Seek Earth's Geography in Alg-Geometry

Let $PB = a \quad , \quad PA = b$ .

Since $a,b>0$ , Using $R.M.S$ inequality,

$\dfrac{a+b}{2} \leq \sqrt{\dfrac{a^2+b^2}{2}} \\ \Rightarrow \dfrac{a+b}{2} \leq \sqrt{\dfrac{(2r)^2}{2}} \\ \Rightarrow \dfrac{a+b}{2} \leq \dfrac{2r\sqrt{2}}{2} \\ \Rightarrow a+b \leq 2r\sqrt{2}$

We see that maximum is attained at equality $a=b=r\sqrt{2}$

This implies that $PA+PB$ is maximum when $\Delta PAB$ is a $45^0-45^0-90^0$ triangle.

$\text{Area of triangle ABC}=\dfrac{1}{2} \times r\sqrt{2} \times r\sqrt{2} = r^2$

$\text{Area of semicircle} = \dfrac{1}{2} \times \dfrac{22}{7} \times r \times r = \dfrac{11}{7}r^2$

$\Rightarrow \text{Required area} = \dfrac{11}{7}r^2 - r^2 = \boxed{\dfrac{4}{7}r^2}$

Substituting $r=6370$ gives us the area as $\Large\boxed{\color{#3D99F6}{23186800}}$

Now that we have an algebraic and a calculus solution, let me suggest a geometric solution as well, for the sake of variety.

Let $t$ be the angle $PAB$ . Then $AP+PB=2r\cos{t}+2r\sin{t}=2\sqrt{2}r\sin(t+\pi/4).$ The maximum is attained when $t=\pi/4$ , making the sine equal to 1. Now the area we seek is $\frac{\pi{r^2}}{2}-\frac{2r\times{r}}{2}\approx\frac{4r^2}{7}=\boxed{23186800}$

It can be a Geometry problem but we must use Calculus.

We know that $\angle APB = 90^\circ$ . If $\angle PAB = \theta$ , then $PA+PB = l = 2r(\cos{\theta} + \sin{\theta})$ .

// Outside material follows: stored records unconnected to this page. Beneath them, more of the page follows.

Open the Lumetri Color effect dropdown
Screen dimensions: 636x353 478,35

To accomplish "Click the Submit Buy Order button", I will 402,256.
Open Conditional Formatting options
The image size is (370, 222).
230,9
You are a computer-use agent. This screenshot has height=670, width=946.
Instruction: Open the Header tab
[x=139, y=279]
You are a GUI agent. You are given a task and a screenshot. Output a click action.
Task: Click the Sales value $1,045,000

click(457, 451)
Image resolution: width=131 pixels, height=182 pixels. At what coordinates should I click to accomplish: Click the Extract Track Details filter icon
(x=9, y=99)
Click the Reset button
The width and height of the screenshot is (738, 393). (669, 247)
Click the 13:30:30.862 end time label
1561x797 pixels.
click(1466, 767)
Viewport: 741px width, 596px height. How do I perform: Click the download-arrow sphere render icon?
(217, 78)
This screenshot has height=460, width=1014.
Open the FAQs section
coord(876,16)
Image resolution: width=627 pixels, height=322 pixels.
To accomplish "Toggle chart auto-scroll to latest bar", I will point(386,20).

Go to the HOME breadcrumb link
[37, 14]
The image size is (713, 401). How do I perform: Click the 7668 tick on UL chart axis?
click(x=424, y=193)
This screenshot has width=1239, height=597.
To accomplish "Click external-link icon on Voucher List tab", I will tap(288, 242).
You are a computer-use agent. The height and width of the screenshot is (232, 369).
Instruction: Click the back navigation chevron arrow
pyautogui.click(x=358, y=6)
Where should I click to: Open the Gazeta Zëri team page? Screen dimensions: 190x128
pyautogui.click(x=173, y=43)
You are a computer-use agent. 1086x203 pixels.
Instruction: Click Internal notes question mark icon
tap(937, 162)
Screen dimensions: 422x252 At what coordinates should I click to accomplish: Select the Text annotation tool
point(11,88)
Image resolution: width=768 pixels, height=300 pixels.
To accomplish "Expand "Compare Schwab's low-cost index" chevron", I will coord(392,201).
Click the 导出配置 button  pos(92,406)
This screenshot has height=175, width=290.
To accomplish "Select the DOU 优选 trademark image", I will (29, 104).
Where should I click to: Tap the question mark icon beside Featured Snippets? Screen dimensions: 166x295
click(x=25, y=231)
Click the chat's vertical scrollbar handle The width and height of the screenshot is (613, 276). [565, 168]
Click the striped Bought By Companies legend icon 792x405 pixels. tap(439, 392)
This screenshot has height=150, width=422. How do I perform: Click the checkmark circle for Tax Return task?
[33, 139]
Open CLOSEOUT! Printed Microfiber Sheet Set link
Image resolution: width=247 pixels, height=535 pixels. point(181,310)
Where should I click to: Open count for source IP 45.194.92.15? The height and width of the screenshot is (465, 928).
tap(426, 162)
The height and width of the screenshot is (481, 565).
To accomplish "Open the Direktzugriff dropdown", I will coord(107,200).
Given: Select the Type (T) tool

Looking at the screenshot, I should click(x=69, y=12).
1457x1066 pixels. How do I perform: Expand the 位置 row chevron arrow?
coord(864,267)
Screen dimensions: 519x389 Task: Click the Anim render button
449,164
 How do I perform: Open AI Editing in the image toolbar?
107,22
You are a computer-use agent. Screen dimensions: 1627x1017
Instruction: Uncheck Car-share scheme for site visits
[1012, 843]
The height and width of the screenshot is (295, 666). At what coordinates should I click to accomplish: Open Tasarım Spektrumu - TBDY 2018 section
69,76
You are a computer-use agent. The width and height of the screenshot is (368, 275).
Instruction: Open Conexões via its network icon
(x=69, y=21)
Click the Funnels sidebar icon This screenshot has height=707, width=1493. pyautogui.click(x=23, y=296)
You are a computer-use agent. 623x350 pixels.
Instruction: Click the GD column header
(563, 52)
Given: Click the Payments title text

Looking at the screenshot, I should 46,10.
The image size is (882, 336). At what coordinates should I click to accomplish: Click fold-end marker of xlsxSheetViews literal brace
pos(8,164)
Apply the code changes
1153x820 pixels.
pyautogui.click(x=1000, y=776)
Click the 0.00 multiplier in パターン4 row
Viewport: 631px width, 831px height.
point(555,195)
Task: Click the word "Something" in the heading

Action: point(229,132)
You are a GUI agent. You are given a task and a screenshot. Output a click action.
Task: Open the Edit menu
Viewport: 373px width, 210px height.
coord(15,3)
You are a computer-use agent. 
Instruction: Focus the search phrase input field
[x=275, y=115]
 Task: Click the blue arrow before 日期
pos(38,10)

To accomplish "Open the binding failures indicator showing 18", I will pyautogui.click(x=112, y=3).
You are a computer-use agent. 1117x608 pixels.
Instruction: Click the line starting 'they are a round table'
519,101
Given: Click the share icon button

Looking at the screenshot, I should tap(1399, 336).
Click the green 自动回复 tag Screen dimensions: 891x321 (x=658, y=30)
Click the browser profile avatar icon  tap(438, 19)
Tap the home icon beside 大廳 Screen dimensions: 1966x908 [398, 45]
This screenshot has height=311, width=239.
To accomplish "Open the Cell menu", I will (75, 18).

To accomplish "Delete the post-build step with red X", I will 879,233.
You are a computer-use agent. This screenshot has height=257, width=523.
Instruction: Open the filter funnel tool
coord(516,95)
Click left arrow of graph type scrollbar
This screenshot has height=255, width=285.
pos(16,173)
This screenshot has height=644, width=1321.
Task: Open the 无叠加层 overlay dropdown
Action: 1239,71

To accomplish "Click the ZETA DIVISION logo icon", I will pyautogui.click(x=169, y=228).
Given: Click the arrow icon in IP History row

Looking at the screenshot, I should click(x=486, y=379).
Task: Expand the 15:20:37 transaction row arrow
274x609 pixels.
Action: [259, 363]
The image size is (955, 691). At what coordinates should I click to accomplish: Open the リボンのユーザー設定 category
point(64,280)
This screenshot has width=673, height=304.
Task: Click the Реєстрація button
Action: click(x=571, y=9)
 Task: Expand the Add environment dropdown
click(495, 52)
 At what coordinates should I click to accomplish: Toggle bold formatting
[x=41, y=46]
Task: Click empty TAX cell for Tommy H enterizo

$\dfrac {dl}{d\theta} = 2r(-\sin{\theta} + \cos{\theta})$ , when $\dfrac {dl}{d\theta} = 0 \quad \Rightarrow \tan{\theta} = 1 \quad \Rightarrow \theta = 45^\circ$ .

We note that $\dfrac {d^2l}{d\theta^2} < 0$ . Therefore, $PA+PB$ is maximum when $\theta = 45^\circ$ and $PA=PB=\sqrt{2}r$ .

The area of $\color{#3D99F6} {blue}$ region

$\begin{aligned} \color{#3D99F6}{A_{blue}} & = \text{Area of semicircle} -\triangle APB \text{ (when } PA=PB=\sqrt{2}r ) \\ & = \dfrac {\pi r^2}{2} - \dfrac {(\sqrt{2}r)^2}{2} = \dfrac {\pi - 2}{2}r^2 = \left( \dfrac {11}{7}-1\right) 6370^2 \\ & = \boxed{23186800} \end{aligned}$ .

Extreme values are obtained in this symmetric conditions when PA=PB. So brown area of isosceles right triangle is $\frac 1 2 *(\sqrt 2*r)^2 , ~~Semicircle~ area =\frac 1 2 *\pi*r^2\\ \therefore~blue ~area=\{\frac{11} 7 ~- ~1\}*6370^2=2318,6800.$ .